A larger waist circumference — one greater than 35 inches (85 cm) in women or 40 inches (101.6 cm) in men — indicates greater body fat in the abdominal area, which is associated with a higher risk of chronic disease.
It’s easy to measure, only requiring a measuring tape.
It doesn’t consider different body types (e.g., apple-shaped vs. pear-shaped) and builds (e.g., muscle and bone mass).
- A high ratio (greater than 0.80 in women; greater than 0.95 in men) indicates higher fat stores in the stomach area and is linked to a greater risk of heart and chronic disease.
- A low ratio (lower than or equal to 0.80 in women; lower than or equal to 0.95 in men) suggests higher hip fat storage, which is associated with better health.
It’s easy to measure, requiring only a measuring tape and calculator.
It doesn’t consider different body types (e.g., apple-shaped vs. pear-shaped) and builds (e.g., muscle and bone mass).
Body fat percentage
Body fat percentage is the relative amount of body fat a person has.
- distinguishes between fat mass and fat-free mass
- more accurate representation of health risk than BMI
- high risk of error with convenient assessment tools (e.g., skinfold measurements, portable bioelectrical impedance analysis, at-home scales)
- more accurate tools are expensive and inaccessible for many (e.g., dual-energy X-ray absorptiometry, underwater weighing, BodPod)
Lab tests are various blood and vital signs measurements that can indicate chronic disease risk (e.g., blood pressure, heart rate, cholesterol, blood glucose levels, inflammation).
- provides a more detailed review of a person’s metabolic health
- doesn’t rely only on body fat as a measurement of health
Most of the time, a single lab value is not sufficient to diagnose or indicate risk.

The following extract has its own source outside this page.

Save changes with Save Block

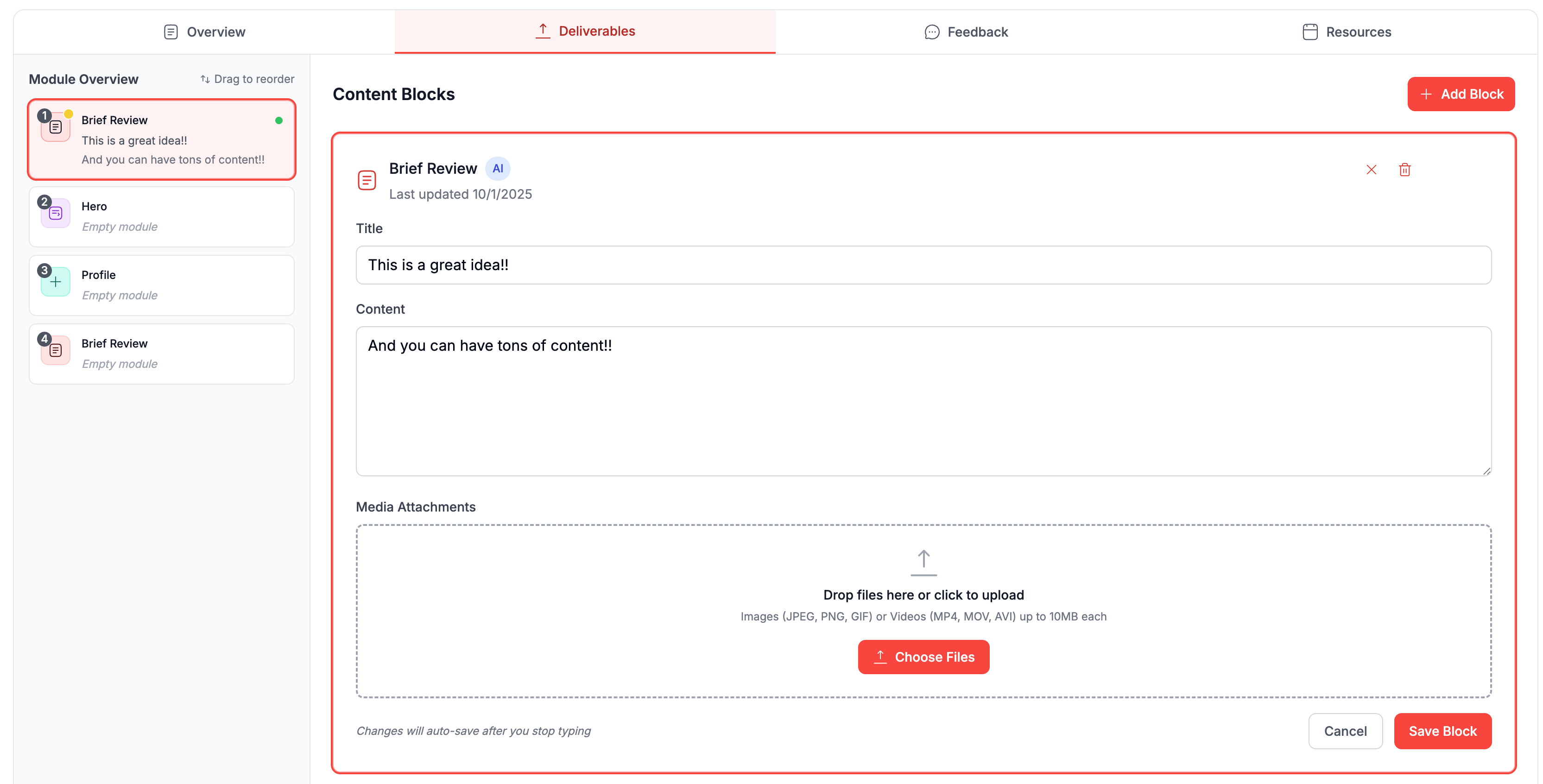tap(1442, 731)
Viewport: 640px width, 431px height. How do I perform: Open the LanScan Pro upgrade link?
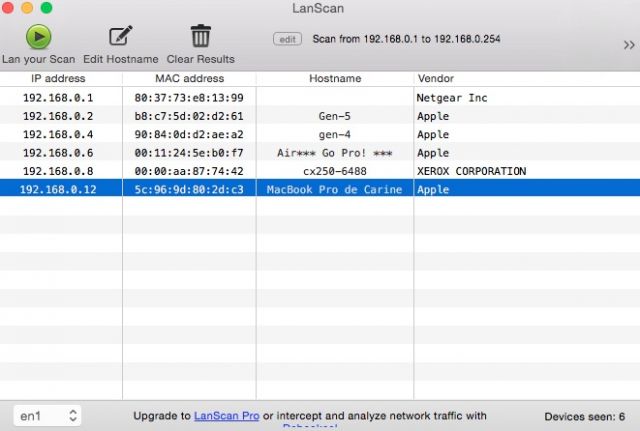click(227, 415)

Regardless of the assessment tool used, it’s important for healthcare providers to not rely on one test alone. For example, a healthcare provider may measure a person’s BMI and waist circumference, and if concern arises, a blood test may follow.
It’s important to treat each patient as an individual person to determine what health means to them — physically, mentally, emotionally, and spiritually.
Other body assessment tools can be used instead of BMI, such as waist circumference, body fat percentage, and blood tests. However, each comes with its own set of advantages and disadvantages.
The bottom line
Body Mass Index (BMI) is a highly controversial health assessment tool designed to estimate a person’s body fat and risk of poor health.
Research typically shows a greater risk of chronic disease as BMI increases above the “normal” range. Furthermore, a low BMI (below 18.5) is also linked to poor health outcomes.
That said, BMI fails to consider other aspects of health, such as age, sex, fat mass, muscle mass, race, genetics, and medical history. What’s more, using it as a sole predictor of health has been shown to increase weight bias and health inequities.
Though BMI can be useful as a starting point, it should not be the only measurement of your health.